(出題 1) お店を始めた頃を振り返る回顧録のうち、「ええと。2021年5月10日」から「安くしたら店が潰れますゆえ』」に至るまでのすべてを、一字一句たがえずに書き写すこと。
(出題 2) 山崎まさよしの思い出をつづろうとしているこの回顧録を、最後の文の後から書き継ぐこと。

(抜粋箇所)
- - -

ええと。2021年5月10日の回顧録としては、Vol.3とVol.4はアーカイヴするほどの記事ではないなあと思い、カット。特にVol.3はモカコ22歳の迷走期について書かれているが、なんだろう、別に22歳にかかわらずいつだって少し経ってから振り返ると、過去のわたしって迷走しているよね。笑。
人は必死な時ほど迷走しているものだ。

2019年6月1日に、ひょんなことからお店を持つことになったわけだけど、思い返せばあの頃のわたしって必死で愛おしい。近所の店でうちのお店が「カウンターの人代わってから高くなった」と文句を言われているのを耳にして

『前のこのお店は消費税をとっていなかったけどうちは消費税とっています。前からのお客んさんは高く感じるかもしれませんが、これより安くしたら店が潰れますゆえ』

みたいな張り紙をしたり、笑、オープンしたばかりのお店を見つけてはそこを応援しているような顔をしながら好き勝手しようとするお客さんにちゃんと注意ができなくて、せっかく北海道から譲さんが来てくれたのに(あの佐々木譲さんだよ!)、全然、譲さんとゆっくりお話ができないまま、譲さんにそのお客さんの相手をさせる形になってしまったり。

思い返すと「なんでああできなかったんだろう」とか「あの張り紙は別にせんでもよかった」とか「最初のチャージ設定は高すぎたな」とか、色々歯がゆいけど、広めの蛇行(迷走)を重ねて、人はだんだんまっすく前に進めるようになるのである。笑。
そんなわけでvol.3とvol.4は割愛。

そして今回。月とキャベツのこと。もとい、山崎まさよしのこと。

✴︎ ✴︎《月曜モカ子の“私的モチーフ” 》Vo.5 山崎まさよし✴︎ ✴︎

このことは数回まえからずっと書きたいと思ってたのだが、書きたいって思っているニュアンスをほんとにうまく書けるかな、と思って、
後回しにしていた。けれど大切な思い出のひとつなので、うまく言葉にできたらと思うのだけれど。

- - -

(利用可能データ)

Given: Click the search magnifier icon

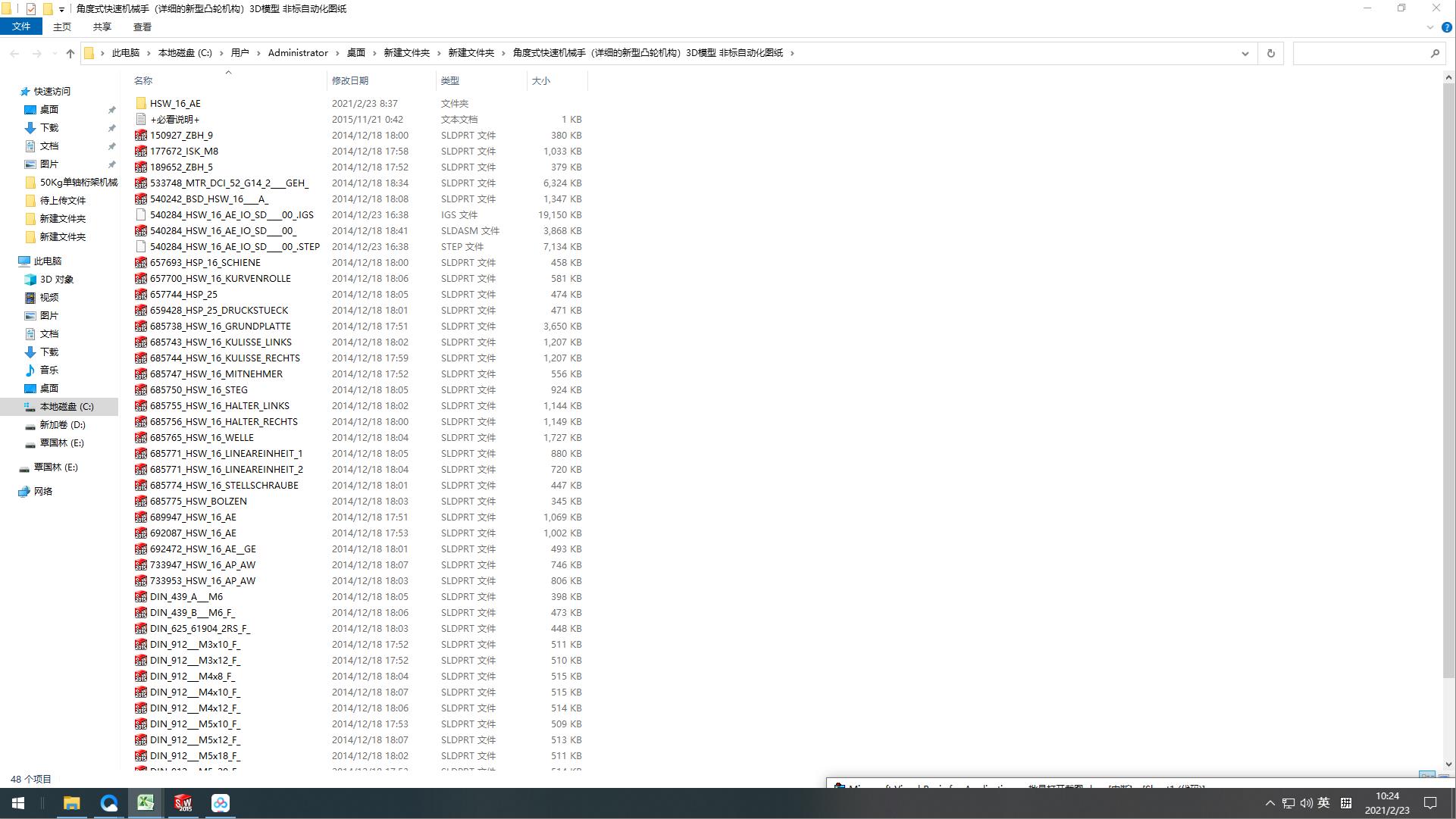Looking at the screenshot, I should coord(1435,53).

- - -

(模範解答 1)
ええと。2021年5月10日の回顧録としては、Vol.3とVol.4はアーカイヴするほどの記事ではないなあと思い、カット。特にVol.3はモカコ22歳の迷走期について書かれているが、なんだろう、別に22歳にかかわらずいつだって少し経ってから振り返ると、過去のわたしって迷走しているよね。笑。
人は必死な時ほど迷走しているものだ。

2019年6月1日に、ひょんなことからお店を持つことになったわけだけど、思い返せばあの頃のわたしって必死で愛おしい。近所の店でうちのお店が「カウンターの人代わってから高くなった」と文句を言われているのを耳にして

『前のこのお店は消費税をとっていなかったけどうちは消費税とっています。前からのお客んさんは高く感じるかもしれませんが、これより安くしたら店が潰れますゆえ』

(模範解答 2)
ずっと昔、一度だけ実家に帰るときに、すごく親しいってわけでもない男の人に送ってもらって帰ったことがある。最初に伝えておくが恋愛の話ではない。

これを読んでくれている人はご存じ、わたしが迷走の末、銀座のディスコクラブに走り込んだ件だが、数年経って、ようやく馴染んだ。
馴染んだというか向こうが“変な生きもの”として受けとめてくれはじめただけなのだが。
 
最初はおそろしく思えたこの世界、わたしを傷つけた様々な出来事も、それはただ、わたしが社会というものを知らなかっただけで、それはただただ「社会」であった。わたしが勝手にその剣山のいちばん痛いところに顔面から倒れ込んで流血していただけである。
というわけで働いている人達は、ほんとうはみんなすごく優しかった。その優しさの定義や打ち出し方が、わたしがこれまで触れてきていた場所に居た人のそれとはすこし違っただけで、みなほんとうにいいひとたちだった。
(多少シニカルな人たちであるが、彼等はいまも、いいひとたちである 笑)

ただ、あまりにも今までの暮らしとここは違ったので、わたしはここのやりかたや考えに馴染むために、これまでの自分を全力で否定した。

否定からは何も生まれません。そんなこと22歳のわたしに言っても無理。

わたしはこのナヨナヨとしたポテンシャルと精神力にわたしを仕上げてしまった、恵まれた生い立ちや、大学という場所などをすべて否定した。
昔よく聴いていた曲なんかも一切聴かなくなって、真のディスカーになるべく奮闘した。というかそれしか当時のわたしに選択肢はなかった。
日本でいちばん有名な演劇の学校を卒業したのに、女優になれていないのだ。まじ、演劇の教育とか無意味、無意味。
そんな感じだろうか。その頃のわたし。
そうではなくて、実はわたしがそこで出会った様々なチャンスをモノにできず、ただ女優に向いていなかっただけであったことを理解するのはずっと先の話。

それでも自分の本来の気質と、ここで働くひとたちの気質—それはある意味タフさとか、社会への適応能力や、生き抜く力、家族からの自立のようなものーが本当はすこし違うのだということは感じていた。精一杯、お嬢さんの自分を否定し、その上に社会人としての自分を確立しようとしているけど、なにかがやっぱり、すこし違う。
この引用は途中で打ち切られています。